[Exercice écrit 1] Recopiez à l'identique les enregistrements, depuis la ligne qui contient « Open the Out » jusqu'à celle qui contient « (1118, 185) », ces deux lignes comprises.

Point noir majeur : chaque phrase fait trois kilomètres de long. On dirait du Jérôme Ferrari.


Non mais vraiment, je n'exagère pas. Malheureusement, ce ne sont pas des phrases à la Proust avec une construction complexe, articulées, comportant plusieurs digressions mais toujours centrées autour de la proposition noyau ; ce sont simplement des juxtapositions de phrases séparées par des virgules, qui vont d'un point de l'histoire à un autre sans forcément garder un lien entre elles. Franchement, je pense qu'on pourrait remplacer la moitié des virgules de ce livre par des points et ça resterait un texte lisible, voire plus lisible. Je donne tout de même un point bonus pour l'utilisation fréquente de points-virgules, parce que j'aime bien les points-virgules. Et puis ça permet de respirer dans cette lecture qui court sans s'arrêter.


Étrangement, autant le temps dans la première moitié du livre s'étire à l'infini et on peut presque compter les secondes, autant la fin du récit semble un peu précipitée, malgré des phrases toujours aussi longues. On passe très vite les dernières de ces vingt-quatre heures, un peu comme si, une fois le don d'organes accepté, tout était plié et qu'il n'y avait plus qu'à dérouler le reste sans accroche.

Éléments issus d'une source de données
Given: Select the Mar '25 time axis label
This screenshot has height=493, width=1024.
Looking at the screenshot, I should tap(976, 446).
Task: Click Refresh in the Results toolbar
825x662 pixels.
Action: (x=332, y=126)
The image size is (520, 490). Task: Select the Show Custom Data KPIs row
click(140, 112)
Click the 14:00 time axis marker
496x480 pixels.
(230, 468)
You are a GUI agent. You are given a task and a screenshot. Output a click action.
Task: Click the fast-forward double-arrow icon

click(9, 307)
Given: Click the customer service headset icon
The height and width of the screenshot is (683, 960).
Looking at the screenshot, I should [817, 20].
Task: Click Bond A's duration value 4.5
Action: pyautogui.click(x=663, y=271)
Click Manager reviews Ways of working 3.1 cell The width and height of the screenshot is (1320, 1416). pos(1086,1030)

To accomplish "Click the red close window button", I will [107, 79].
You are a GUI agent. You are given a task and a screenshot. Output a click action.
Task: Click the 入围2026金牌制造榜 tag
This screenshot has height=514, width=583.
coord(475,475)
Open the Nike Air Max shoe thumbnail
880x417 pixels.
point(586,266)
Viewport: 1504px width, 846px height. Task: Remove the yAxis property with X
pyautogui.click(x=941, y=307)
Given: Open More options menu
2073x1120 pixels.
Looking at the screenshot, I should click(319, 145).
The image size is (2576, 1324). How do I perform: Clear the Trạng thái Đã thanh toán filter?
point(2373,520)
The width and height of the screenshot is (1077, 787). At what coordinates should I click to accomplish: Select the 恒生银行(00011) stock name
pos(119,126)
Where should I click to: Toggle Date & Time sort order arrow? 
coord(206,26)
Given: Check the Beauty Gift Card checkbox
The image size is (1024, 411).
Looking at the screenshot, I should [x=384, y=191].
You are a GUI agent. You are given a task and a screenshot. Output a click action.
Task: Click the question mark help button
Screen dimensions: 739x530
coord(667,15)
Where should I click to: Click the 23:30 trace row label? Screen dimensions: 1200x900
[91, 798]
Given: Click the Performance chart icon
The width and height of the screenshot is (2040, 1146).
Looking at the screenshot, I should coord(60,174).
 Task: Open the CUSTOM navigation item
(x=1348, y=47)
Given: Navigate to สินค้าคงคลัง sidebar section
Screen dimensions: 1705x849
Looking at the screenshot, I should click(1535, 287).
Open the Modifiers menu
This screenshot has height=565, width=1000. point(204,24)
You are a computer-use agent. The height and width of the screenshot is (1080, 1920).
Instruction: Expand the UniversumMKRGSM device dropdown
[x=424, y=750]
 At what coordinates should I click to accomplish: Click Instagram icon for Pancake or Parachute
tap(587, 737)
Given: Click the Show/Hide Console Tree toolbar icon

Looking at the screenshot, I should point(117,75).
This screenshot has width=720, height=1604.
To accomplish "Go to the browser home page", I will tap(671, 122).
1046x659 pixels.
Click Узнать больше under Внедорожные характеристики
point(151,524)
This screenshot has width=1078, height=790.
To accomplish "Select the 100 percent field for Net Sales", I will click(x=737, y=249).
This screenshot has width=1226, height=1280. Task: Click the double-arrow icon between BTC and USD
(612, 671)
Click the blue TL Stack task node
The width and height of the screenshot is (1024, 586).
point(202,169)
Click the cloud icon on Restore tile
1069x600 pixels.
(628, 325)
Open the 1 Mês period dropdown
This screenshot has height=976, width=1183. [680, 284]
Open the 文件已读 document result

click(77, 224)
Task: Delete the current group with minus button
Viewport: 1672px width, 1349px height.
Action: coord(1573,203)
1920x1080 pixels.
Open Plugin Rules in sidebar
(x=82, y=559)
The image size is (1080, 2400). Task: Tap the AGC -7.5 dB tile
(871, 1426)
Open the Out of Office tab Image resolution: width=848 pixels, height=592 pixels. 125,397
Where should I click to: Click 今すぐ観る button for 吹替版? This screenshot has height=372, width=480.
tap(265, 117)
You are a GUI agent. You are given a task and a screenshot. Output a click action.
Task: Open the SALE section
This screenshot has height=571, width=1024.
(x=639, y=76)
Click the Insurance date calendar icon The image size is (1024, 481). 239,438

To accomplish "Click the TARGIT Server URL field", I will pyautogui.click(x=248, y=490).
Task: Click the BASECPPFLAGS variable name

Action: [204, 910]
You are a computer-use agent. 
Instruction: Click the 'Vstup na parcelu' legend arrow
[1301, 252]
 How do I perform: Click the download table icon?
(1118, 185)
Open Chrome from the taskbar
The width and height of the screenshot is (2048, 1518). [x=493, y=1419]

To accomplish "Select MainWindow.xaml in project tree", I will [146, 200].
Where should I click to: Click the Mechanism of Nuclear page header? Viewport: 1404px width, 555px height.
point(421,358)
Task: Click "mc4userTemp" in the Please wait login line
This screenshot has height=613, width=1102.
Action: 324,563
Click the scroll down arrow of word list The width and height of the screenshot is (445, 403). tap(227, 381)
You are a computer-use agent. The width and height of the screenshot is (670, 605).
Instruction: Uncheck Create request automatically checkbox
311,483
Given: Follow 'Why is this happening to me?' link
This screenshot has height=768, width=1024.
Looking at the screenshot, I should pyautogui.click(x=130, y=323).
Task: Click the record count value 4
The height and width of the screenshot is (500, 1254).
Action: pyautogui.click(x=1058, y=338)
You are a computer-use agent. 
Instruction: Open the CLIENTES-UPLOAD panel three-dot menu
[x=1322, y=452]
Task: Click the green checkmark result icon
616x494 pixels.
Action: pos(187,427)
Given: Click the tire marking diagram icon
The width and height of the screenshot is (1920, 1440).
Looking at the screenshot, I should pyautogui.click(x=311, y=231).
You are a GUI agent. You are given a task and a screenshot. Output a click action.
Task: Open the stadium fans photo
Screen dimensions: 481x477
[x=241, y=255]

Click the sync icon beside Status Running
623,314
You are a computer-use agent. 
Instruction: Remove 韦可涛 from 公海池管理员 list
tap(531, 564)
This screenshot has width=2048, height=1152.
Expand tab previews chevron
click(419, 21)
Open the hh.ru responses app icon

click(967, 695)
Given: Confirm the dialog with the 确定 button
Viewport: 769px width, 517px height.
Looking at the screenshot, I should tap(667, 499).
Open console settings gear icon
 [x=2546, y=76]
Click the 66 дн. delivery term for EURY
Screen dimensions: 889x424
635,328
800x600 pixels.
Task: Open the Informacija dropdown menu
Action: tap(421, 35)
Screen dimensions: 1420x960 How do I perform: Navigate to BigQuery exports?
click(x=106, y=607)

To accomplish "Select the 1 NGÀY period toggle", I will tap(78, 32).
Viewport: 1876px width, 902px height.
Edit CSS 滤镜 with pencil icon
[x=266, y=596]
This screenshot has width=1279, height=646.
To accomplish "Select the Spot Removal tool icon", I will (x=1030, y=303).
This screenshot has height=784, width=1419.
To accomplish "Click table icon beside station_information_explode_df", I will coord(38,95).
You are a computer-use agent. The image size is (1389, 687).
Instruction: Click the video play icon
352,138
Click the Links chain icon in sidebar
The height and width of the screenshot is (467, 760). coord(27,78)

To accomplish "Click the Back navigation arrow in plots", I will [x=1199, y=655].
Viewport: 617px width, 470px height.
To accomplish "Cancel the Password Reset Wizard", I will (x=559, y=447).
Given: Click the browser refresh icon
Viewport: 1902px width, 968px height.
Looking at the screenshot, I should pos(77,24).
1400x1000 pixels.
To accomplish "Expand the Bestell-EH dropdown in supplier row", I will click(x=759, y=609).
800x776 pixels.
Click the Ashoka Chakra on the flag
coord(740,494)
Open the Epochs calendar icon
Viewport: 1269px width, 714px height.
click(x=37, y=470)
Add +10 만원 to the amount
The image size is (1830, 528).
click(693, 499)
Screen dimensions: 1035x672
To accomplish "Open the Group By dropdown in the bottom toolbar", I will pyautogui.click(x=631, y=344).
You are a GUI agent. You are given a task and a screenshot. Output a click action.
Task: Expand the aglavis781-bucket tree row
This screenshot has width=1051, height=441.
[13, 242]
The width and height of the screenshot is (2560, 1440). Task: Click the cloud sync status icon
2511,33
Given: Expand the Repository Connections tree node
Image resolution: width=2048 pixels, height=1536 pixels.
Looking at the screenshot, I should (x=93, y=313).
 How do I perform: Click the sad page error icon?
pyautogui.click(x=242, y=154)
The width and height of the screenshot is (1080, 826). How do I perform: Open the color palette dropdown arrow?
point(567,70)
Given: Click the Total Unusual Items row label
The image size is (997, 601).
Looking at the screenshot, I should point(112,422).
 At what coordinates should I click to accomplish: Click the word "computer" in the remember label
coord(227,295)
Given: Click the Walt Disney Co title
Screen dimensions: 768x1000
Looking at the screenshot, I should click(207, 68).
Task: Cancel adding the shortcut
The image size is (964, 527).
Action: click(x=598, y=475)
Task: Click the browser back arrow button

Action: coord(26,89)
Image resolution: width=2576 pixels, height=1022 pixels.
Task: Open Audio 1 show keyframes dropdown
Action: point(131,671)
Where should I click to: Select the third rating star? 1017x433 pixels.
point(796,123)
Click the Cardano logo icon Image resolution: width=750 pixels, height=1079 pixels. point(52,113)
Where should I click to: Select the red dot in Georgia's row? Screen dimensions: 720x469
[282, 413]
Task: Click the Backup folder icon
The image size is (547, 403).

[Exercice écrit 2] Dans l'extrait, qu'est-ce qui vaut au livre un point bonus ?

[Résultat produit 1]
Open the Out of Office tab Image resolution: width=848 pixels, height=592 pixels. 125,397
Where should I click to: Click 今すぐ観る button for 吹替版? This screenshot has height=372, width=480.
tap(265, 117)
You are a GUI agent. You are given a task and a screenshot. Output a click action.
Task: Open the SALE section
This screenshot has height=571, width=1024.
(x=639, y=76)
Click the Insurance date calendar icon The image size is (1024, 481). 239,438

To accomplish "Click the TARGIT Server URL field", I will pyautogui.click(x=248, y=490).
Task: Click the BASECPPFLAGS variable name

Action: [204, 910]
You are a computer-use agent. 
Instruction: Click the 'Vstup na parcelu' legend arrow
[1301, 252]
 How do I perform: Click the download table icon?
(1118, 185)

[Résultat produit 2] L'utilisation fréquente de points-virgules.